Content starts

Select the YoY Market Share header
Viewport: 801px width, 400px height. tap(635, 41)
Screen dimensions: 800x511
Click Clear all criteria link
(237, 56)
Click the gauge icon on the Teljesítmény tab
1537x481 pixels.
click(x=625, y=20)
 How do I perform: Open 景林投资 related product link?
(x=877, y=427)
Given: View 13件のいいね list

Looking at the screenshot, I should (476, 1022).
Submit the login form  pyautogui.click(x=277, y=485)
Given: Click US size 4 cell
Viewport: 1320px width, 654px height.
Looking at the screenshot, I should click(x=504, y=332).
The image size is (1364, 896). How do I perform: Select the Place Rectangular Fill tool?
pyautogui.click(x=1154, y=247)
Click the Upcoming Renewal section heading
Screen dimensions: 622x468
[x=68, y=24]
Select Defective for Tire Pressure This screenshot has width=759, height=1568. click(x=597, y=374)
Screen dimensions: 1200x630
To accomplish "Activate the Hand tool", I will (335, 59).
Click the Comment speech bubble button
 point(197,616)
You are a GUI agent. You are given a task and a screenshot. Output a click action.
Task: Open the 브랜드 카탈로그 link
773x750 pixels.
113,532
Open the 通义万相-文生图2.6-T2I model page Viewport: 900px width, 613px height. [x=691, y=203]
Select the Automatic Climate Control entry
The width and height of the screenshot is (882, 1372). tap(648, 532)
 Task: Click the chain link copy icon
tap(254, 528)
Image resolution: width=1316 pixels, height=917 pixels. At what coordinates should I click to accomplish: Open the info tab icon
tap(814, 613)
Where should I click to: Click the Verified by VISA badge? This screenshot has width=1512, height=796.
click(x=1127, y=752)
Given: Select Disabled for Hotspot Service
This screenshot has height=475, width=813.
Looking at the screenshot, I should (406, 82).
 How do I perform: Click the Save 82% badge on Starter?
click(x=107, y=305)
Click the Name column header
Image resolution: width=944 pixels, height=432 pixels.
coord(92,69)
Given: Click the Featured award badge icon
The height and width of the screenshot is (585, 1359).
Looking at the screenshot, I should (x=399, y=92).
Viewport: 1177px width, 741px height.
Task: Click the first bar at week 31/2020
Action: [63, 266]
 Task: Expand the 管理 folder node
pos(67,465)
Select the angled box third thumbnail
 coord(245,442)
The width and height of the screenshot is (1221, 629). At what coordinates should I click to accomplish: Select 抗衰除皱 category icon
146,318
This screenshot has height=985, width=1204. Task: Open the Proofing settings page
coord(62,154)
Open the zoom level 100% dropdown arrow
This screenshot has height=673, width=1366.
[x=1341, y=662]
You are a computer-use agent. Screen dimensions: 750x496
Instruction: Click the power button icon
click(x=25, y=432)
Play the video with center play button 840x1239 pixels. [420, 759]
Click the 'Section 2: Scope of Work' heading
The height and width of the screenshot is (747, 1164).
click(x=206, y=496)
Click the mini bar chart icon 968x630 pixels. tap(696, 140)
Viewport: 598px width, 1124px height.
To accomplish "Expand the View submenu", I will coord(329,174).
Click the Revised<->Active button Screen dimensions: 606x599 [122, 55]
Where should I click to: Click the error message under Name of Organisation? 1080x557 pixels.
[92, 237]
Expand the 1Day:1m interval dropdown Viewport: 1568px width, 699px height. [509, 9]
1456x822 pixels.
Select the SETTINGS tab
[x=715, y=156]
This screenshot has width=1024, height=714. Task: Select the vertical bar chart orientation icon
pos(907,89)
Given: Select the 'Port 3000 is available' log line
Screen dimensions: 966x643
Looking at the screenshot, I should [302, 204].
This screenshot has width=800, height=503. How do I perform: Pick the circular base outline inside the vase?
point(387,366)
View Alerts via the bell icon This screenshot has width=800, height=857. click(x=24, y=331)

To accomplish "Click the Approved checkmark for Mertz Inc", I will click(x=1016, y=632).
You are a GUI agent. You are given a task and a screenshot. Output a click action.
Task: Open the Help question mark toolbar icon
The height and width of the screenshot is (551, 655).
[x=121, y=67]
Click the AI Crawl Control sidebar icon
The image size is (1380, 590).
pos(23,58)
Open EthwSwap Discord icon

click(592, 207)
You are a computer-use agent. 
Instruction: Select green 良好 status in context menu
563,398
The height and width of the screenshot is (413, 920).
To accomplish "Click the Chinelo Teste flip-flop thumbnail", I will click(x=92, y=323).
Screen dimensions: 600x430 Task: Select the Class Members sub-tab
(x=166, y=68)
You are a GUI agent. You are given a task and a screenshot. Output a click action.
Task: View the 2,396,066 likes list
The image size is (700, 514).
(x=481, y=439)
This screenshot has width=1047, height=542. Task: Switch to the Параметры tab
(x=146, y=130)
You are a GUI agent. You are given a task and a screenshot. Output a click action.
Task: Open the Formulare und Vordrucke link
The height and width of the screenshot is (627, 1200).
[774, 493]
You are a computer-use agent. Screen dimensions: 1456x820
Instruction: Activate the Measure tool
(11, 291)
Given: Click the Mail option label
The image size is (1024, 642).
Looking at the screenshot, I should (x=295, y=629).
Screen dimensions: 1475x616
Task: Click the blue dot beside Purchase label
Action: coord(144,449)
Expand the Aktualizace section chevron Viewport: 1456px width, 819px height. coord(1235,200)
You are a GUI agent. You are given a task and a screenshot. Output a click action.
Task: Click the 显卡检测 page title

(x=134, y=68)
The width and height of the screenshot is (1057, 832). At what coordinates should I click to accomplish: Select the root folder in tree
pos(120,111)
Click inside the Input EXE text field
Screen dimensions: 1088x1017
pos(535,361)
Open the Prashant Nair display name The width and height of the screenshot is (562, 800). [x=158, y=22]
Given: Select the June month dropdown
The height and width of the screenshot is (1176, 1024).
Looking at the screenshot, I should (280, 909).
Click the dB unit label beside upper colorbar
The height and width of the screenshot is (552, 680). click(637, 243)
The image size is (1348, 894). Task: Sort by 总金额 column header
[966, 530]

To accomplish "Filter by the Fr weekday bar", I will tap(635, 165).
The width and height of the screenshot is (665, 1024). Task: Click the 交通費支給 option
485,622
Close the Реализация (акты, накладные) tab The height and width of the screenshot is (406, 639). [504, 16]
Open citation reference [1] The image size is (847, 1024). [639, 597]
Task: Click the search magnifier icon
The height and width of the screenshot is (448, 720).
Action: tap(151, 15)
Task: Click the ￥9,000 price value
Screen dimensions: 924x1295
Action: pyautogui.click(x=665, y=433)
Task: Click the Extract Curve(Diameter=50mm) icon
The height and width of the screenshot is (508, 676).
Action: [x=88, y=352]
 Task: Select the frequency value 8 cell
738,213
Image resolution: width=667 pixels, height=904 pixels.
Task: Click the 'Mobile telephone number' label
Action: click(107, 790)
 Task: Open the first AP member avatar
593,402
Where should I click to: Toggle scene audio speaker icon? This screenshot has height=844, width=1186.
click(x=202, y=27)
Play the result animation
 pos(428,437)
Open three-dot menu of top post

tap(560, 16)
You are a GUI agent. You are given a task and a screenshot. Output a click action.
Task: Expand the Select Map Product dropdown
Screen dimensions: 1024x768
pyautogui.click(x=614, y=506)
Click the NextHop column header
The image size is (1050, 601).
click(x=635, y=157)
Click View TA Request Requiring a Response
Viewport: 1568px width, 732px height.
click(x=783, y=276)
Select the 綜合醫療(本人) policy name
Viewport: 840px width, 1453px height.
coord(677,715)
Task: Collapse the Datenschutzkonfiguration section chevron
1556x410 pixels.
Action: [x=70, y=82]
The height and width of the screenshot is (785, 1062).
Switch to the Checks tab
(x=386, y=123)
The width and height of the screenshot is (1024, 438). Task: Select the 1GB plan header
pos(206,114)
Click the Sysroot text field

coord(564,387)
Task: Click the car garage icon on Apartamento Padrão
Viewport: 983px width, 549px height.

Content ends

Repeat all of the records, letter for letter.

Select the YoY Market Share header
Viewport: 801px width, 400px height. tap(635, 41)
Screen dimensions: 800x511
Click Clear all criteria link
(237, 56)
Click the gauge icon on the Teljesítmény tab
1537x481 pixels.
click(x=625, y=20)
 How do I perform: Open 景林投资 related product link?
(x=877, y=427)
Given: View 13件のいいね list

Looking at the screenshot, I should (476, 1022).
Submit the login form  pyautogui.click(x=277, y=485)
Given: Click US size 4 cell
Viewport: 1320px width, 654px height.
Looking at the screenshot, I should click(x=504, y=332).
The image size is (1364, 896). How do I perform: Select the Place Rectangular Fill tool?
pyautogui.click(x=1154, y=247)
Click the Upcoming Renewal section heading
Screen dimensions: 622x468
[x=68, y=24]
Select Defective for Tire Pressure This screenshot has width=759, height=1568. click(x=597, y=374)
Screen dimensions: 1200x630
To accomplish "Activate the Hand tool", I will (335, 59).
Click the Comment speech bubble button
 point(197,616)
You are a GUI agent. You are given a task and a screenshot. Output a click action.
Task: Open the 브랜드 카탈로그 link
773x750 pixels.
113,532
Open the 通义万相-文生图2.6-T2I model page Viewport: 900px width, 613px height. [x=691, y=203]
Select the Automatic Climate Control entry
The width and height of the screenshot is (882, 1372). tap(648, 532)
 Task: Click the chain link copy icon
tap(254, 528)
Image resolution: width=1316 pixels, height=917 pixels. At what coordinates should I click to accomplish: Open the info tab icon
tap(814, 613)
Where should I click to: Click the Verified by VISA badge? This screenshot has width=1512, height=796.
click(x=1127, y=752)
Given: Select Disabled for Hotspot Service
This screenshot has height=475, width=813.
Looking at the screenshot, I should (406, 82).
 How do I perform: Click the Save 82% badge on Starter?
click(x=107, y=305)
Click the Name column header
Image resolution: width=944 pixels, height=432 pixels.
coord(92,69)
Given: Click the Featured award badge icon
The height and width of the screenshot is (585, 1359).
Looking at the screenshot, I should (x=399, y=92).
Viewport: 1177px width, 741px height.
Task: Click the first bar at week 31/2020
Action: [63, 266]
 Task: Expand the 管理 folder node
pos(67,465)
Select the angled box third thumbnail
 coord(245,442)
The width and height of the screenshot is (1221, 629). At what coordinates should I click to accomplish: Select 抗衰除皱 category icon
146,318
This screenshot has height=985, width=1204. Task: Open the Proofing settings page
coord(62,154)
Open the zoom level 100% dropdown arrow
This screenshot has height=673, width=1366.
[x=1341, y=662]
You are a computer-use agent. Screen dimensions: 750x496
Instruction: Click the power button icon
click(x=25, y=432)
Play the video with center play button 840x1239 pixels. [420, 759]
Click the 'Section 2: Scope of Work' heading
The height and width of the screenshot is (747, 1164).
click(x=206, y=496)
Click the mini bar chart icon 968x630 pixels. tap(696, 140)
Viewport: 598px width, 1124px height.
To accomplish "Expand the View submenu", I will coord(329,174).
Click the Revised<->Active button Screen dimensions: 606x599 [122, 55]
Where should I click to: Click the error message under Name of Organisation? 1080x557 pixels.
[92, 237]
Expand the 1Day:1m interval dropdown Viewport: 1568px width, 699px height. [509, 9]
1456x822 pixels.
Select the SETTINGS tab
[x=715, y=156]
This screenshot has width=1024, height=714. Task: Select the vertical bar chart orientation icon
pos(907,89)
Given: Select the 'Port 3000 is available' log line
Screen dimensions: 966x643
Looking at the screenshot, I should [302, 204].
This screenshot has width=800, height=503. How do I perform: Pick the circular base outline inside the vase?
point(387,366)
View Alerts via the bell icon This screenshot has width=800, height=857. click(x=24, y=331)

To accomplish "Click the Approved checkmark for Mertz Inc", I will click(x=1016, y=632).
You are a GUI agent. You are given a task and a screenshot. Output a click action.
Task: Open the Help question mark toolbar icon
The height and width of the screenshot is (551, 655).
[x=121, y=67]
Click the AI Crawl Control sidebar icon
The image size is (1380, 590).
pos(23,58)
Open EthwSwap Discord icon

click(592, 207)
You are a computer-use agent. 
Instruction: Select green 良好 status in context menu
563,398
The height and width of the screenshot is (413, 920).
To accomplish "Click the Chinelo Teste flip-flop thumbnail", I will click(x=92, y=323).
Screen dimensions: 600x430 Task: Select the Class Members sub-tab
(x=166, y=68)
You are a GUI agent. You are given a task and a screenshot. Output a click action.
Task: View the 2,396,066 likes list
The image size is (700, 514).
(x=481, y=439)
This screenshot has width=1047, height=542. Task: Switch to the Параметры tab
(x=146, y=130)
You are a GUI agent. You are given a task and a screenshot. Output a click action.
Task: Open the Formulare und Vordrucke link
The height and width of the screenshot is (627, 1200).
[774, 493]
You are a computer-use agent. Screen dimensions: 1456x820
Instruction: Activate the Measure tool
(11, 291)
Given: Click the Mail option label
The image size is (1024, 642).
Looking at the screenshot, I should (x=295, y=629).
Screen dimensions: 1475x616
Task: Click the blue dot beside Purchase label
Action: coord(144,449)
Expand the Aktualizace section chevron Viewport: 1456px width, 819px height. coord(1235,200)
You are a GUI agent. You are given a task and a screenshot. Output a click action.
Task: Click the 显卡检测 page title

(x=134, y=68)
The width and height of the screenshot is (1057, 832). At what coordinates should I click to accomplish: Select the root folder in tree
pos(120,111)
Click inside the Input EXE text field
Screen dimensions: 1088x1017
pos(535,361)
Open the Prashant Nair display name The width and height of the screenshot is (562, 800). [x=158, y=22]
Given: Select the June month dropdown
The height and width of the screenshot is (1176, 1024).
Looking at the screenshot, I should (280, 909).
Click the dB unit label beside upper colorbar
The height and width of the screenshot is (552, 680). click(637, 243)
The image size is (1348, 894). Task: Sort by 总金额 column header
[966, 530]

To accomplish "Filter by the Fr weekday bar", I will tap(635, 165).
The width and height of the screenshot is (665, 1024). Task: Click the 交通費支給 option
485,622
Close the Реализация (акты, накладные) tab The height and width of the screenshot is (406, 639). [504, 16]
Open citation reference [1] The image size is (847, 1024). [639, 597]
Task: Click the search magnifier icon
The height and width of the screenshot is (448, 720).
Action: tap(151, 15)
Task: Click the ￥9,000 price value
Screen dimensions: 924x1295
Action: pyautogui.click(x=665, y=433)
Task: Click the Extract Curve(Diameter=50mm) icon
The height and width of the screenshot is (508, 676).
Action: [x=88, y=352]
 Task: Select the frequency value 8 cell
738,213
Image resolution: width=667 pixels, height=904 pixels.
Task: Click the 'Mobile telephone number' label
Action: click(107, 790)
 Task: Open the first AP member avatar
593,402
Where should I click to: Toggle scene audio speaker icon? This screenshot has height=844, width=1186.
click(x=202, y=27)
Play the result animation
 pos(428,437)
Open three-dot menu of top post

tap(560, 16)
You are a GUI agent. You are given a task and a screenshot. Output a click action.
Task: Expand the Select Map Product dropdown
Screen dimensions: 1024x768
pyautogui.click(x=614, y=506)
Click the NextHop column header
The image size is (1050, 601).
click(x=635, y=157)
Click View TA Request Requiring a Response
Viewport: 1568px width, 732px height.
click(x=783, y=276)
Select the 綜合醫療(本人) policy name
Viewport: 840px width, 1453px height.
coord(677,715)
Task: Collapse the Datenschutzkonfiguration section chevron
1556x410 pixels.
Action: [x=70, y=82]
The height and width of the screenshot is (785, 1062).
Switch to the Checks tab
(x=386, y=123)
The width and height of the screenshot is (1024, 438). Task: Select the 1GB plan header
pos(206,114)
Click the Sysroot text field

coord(564,387)
Task: Click the car garage icon on Apartamento Padrão
Viewport: 983px width, 549px height.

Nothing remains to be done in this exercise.